The role of Wnt/planar cell polarity signaling in mouse facial branchiomotor neuron migration

Abstract

Neuronal migration is essential for the formation of distinct neural layers and functional neural networks in the developing central nervous system. As a model, we study the caudal migration of facial branchiomotor neurons (FBMNs) from rhombomere 4 (r4) to r6 within the developing mouse hindbrain. Since Wnt/planar cell polarity (PCP) signaling components had been implicated in zebrafish FBMN migration, we tested whether they also were required in mice.
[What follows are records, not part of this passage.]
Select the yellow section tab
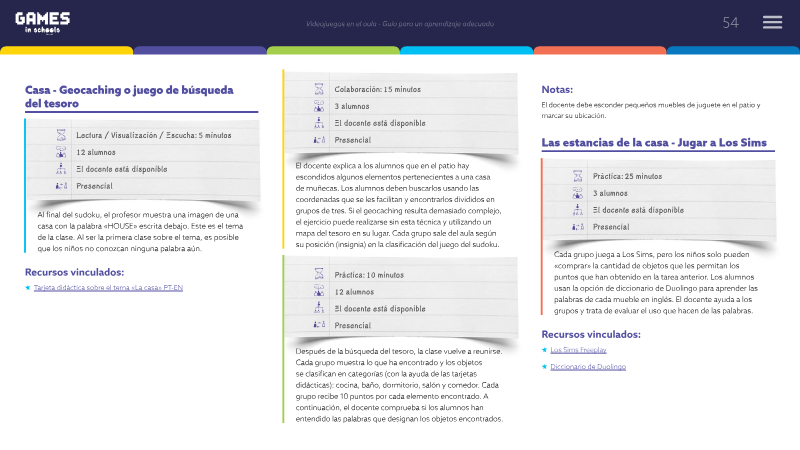Screen dimensions: 800x450 [66, 50]
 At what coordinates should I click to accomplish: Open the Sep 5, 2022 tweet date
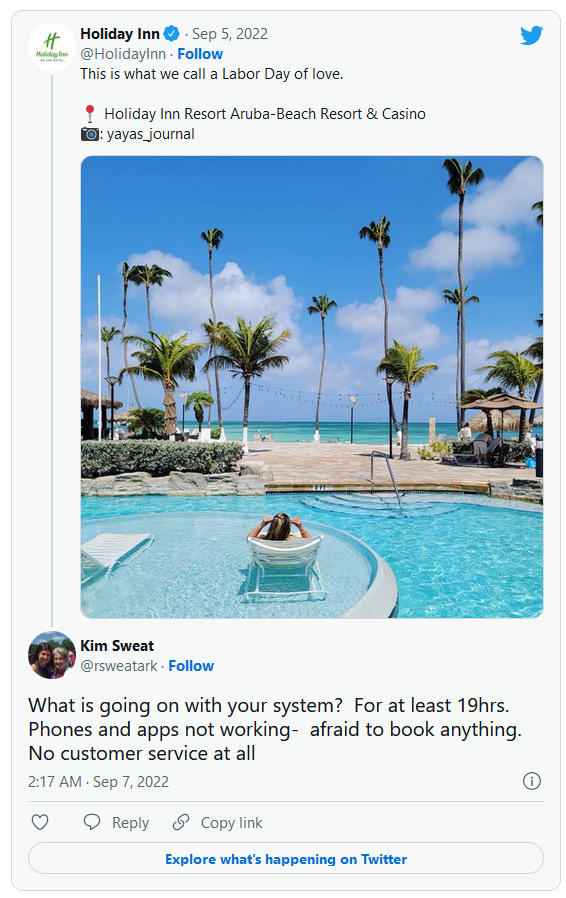point(230,34)
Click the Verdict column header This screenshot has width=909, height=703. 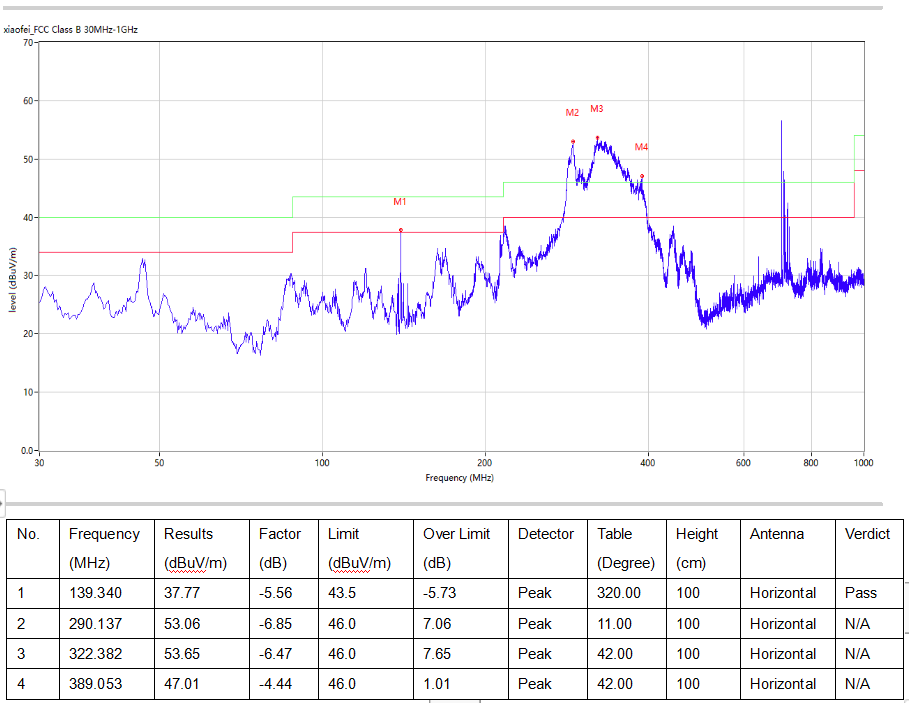[x=867, y=534]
FBMNs failed to migrate caudally in Vangl2 (Looptail) mutants, Vangl2 knockout embryos, and Ptk7 mutants, indicating a specific role for Vangl2 and Wnt/PCP signaling in FBMN migration. However, FBMNs migrated normally in Dishevelled 1/2 double mutants and in zebrafish embryos with disrupted dishevelled signaling. These results suggest strongly that the caudal migration of FBMNs is controlled by multiple components of the Wnt/PCP pathway, yet may not require the central signaling molecule Dishevelled. Interestingly, in Celsr1 (Crash) mutants, many FBMNs migrated rostrally instead of caudally, indicating a specific role for Celsr1 in the directionality of FBMN migration. To better understand how Celsr1 functions, we inactivated Celsr1 in specific hindbrain tissues and found that it functions within the ventricular zone of rhombomeres 3 through 5 to regulate FBMN directionality. Using anterograde labeling with lipophilic dyes, we also found that the starting positions of individual FBMNs within r4 correlated with the direction of migration in Celsr1Crsh/+ mutants. Together, these results indicate that Celsr1 is required in the ventricular zone of multiple rhombomeres to regulate the direction of FBMN migration, and provides insight as to how only a subset of FBMNs is affected in Celsr1 mutants.